Patented algorithm integrates obstacle detection with vector velocity for on-the-go threat detection for autonomous vehicles
Venti Technologies, the leader in safe-speed autonomous vehicles for moving people and goods, today announced that its innovative, patented driverless software platform has benchmarked #1 in the world for its Perception System. Venti’s deep learning-based technology, borne out of leading-edge research from leading academic laboratories, uses unique algorithms to merge obstacle detection with vector velocity. In combination with Venti’s modular architecture that integrates localization and route planning, the Perception System enables autonomous vehicles to detect threats and avoid obstacles with real-time response and re-planning. Importantly, perception is recognized as the foundation of an autonomous vehicle system.
Venti Technologies’ Perception System performance was evaluated by KITTI, an autonomous vehicle performance benchmark used around the world. The evaluation benchmarked Venti’s novel algorithm which takes an image and its corresponding point cloud as inputs, and outputs all the obstacle locations and their velocity. The key idea behind Venti’s technology is to combine the obstacle detection and velocity estimation within the same deep learning network, establishing an end-to-end learning framework. The network learns obstacles’ deep features and their corresponding velocity features jointly. The use of 3D information further improves both obstacle detection and velocity estimation accuracy, producing a superior evaluation in the benchmark study.
“This achievement signifies tremendous success for our novel AI-based approach to autonomous mobility,” commented Shuyan Zhao PhD, co-Founder and Chief Operating Officer of Venti. “We are thrilled with these results, and look forward to continuing to work with our partners and customers to incorporate our technology into more forms of mobility and thus disrupt the global transportation market.”
Xinxin Du, PhD, Founder and Chief Technology Officer of Venti, stated, “Our next-generation automotive vehicles, AV 3.0, represent a unique breakthrough in mature driverless technology. We provide state-of-the-art obstacle perception, avoidance and maneuvering by using rigorous mathematical modeling and theoretically grounded algorithms that ensure adaptivity to changes in the environment. We are very proud of the real-world innovation that our leadership in computer science, artificial intelligence and electrical engineering has been able to deliver.”
Safe-speed autonomous transportation, including the movement of people and goods, represents a $1 trillion worldwide market opportunity. The market includes functional uses such as transport within senior communities, business campuses, and tourism and hospitality locations, as well as transformative uses such as improving manufacturing by extending factory automation outside the factory walls to the entire production yard, all with a purpose of reducing costs and increasing efficiency, access, safety and rider enjoyment.

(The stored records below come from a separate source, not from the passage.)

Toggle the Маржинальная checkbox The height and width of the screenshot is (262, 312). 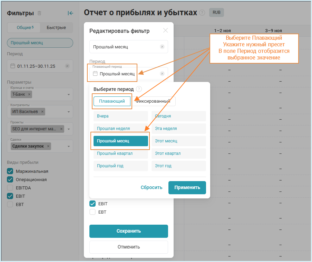click(x=10, y=171)
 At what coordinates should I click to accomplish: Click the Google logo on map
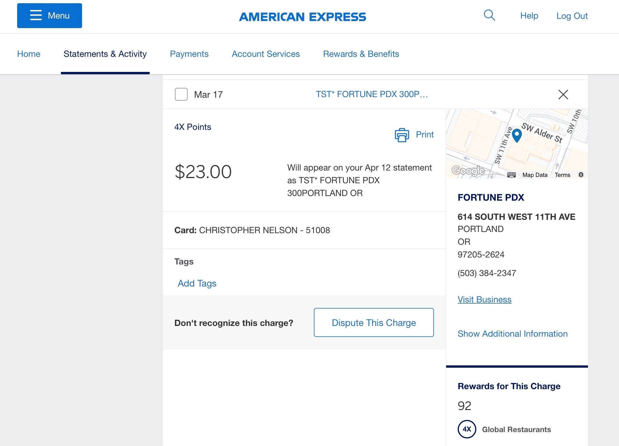click(468, 171)
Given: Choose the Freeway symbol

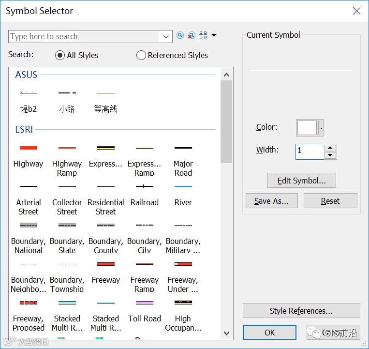Looking at the screenshot, I should [106, 272].
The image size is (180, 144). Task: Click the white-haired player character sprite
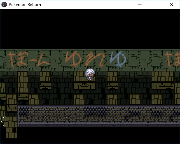point(90,75)
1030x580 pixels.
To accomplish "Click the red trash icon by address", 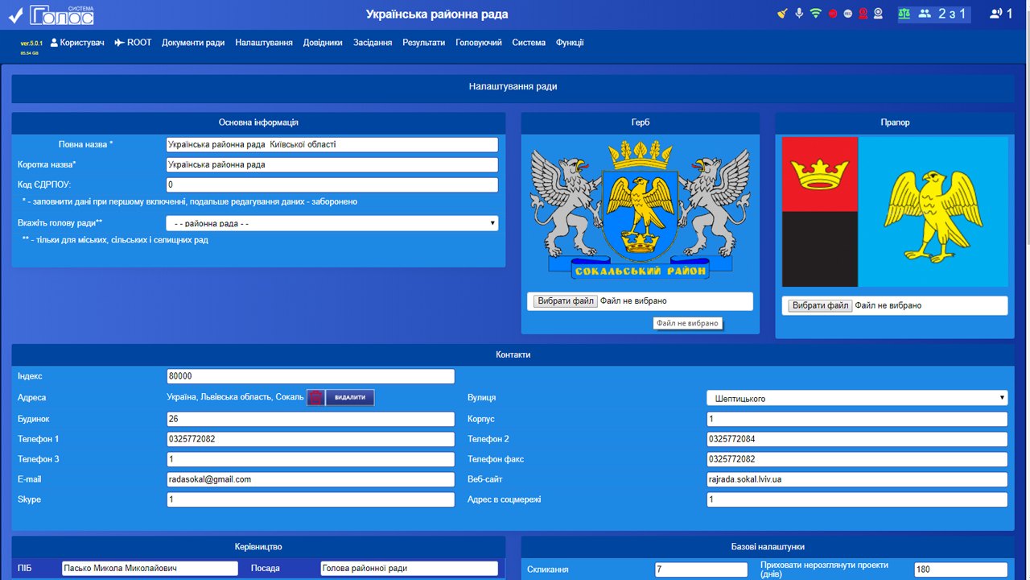I will [x=315, y=397].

Venti’s autonomous mobility platform transcends the limits of hand-coded, rules-based systems through rigorous mathematical modeling and theoretically grounded algorithms. The Company has five full-scale deployments currently, including a residential community in Guangzhou; a senior community in Suzhou; an industrial park; and a recreational area in Suzhou. Together these deployments represent the first steps of the autonomous transportation revolution, with people-moving robo-taxi services and shuttles.
Among the most significant advances, Venti’s vehicles are able to maneuver around parked cars, people, animals, scooters and other obstacles, and have 360° vision for optimum safety. The Venti-enabled autonomous vehicles see small obstacles such as a 12-oz. can, and can see around corners. The AVs do not need any lane markers or beacons, can drive forwards and backwards, can do three- and five-point-turns and have state-of-the-art rain operation. Venti’s system is the first in the world to improve both obstacle detection and vector velocity estimation accuracy by merging the analyses, to enable AVs to drive safely and reliably in complex environments.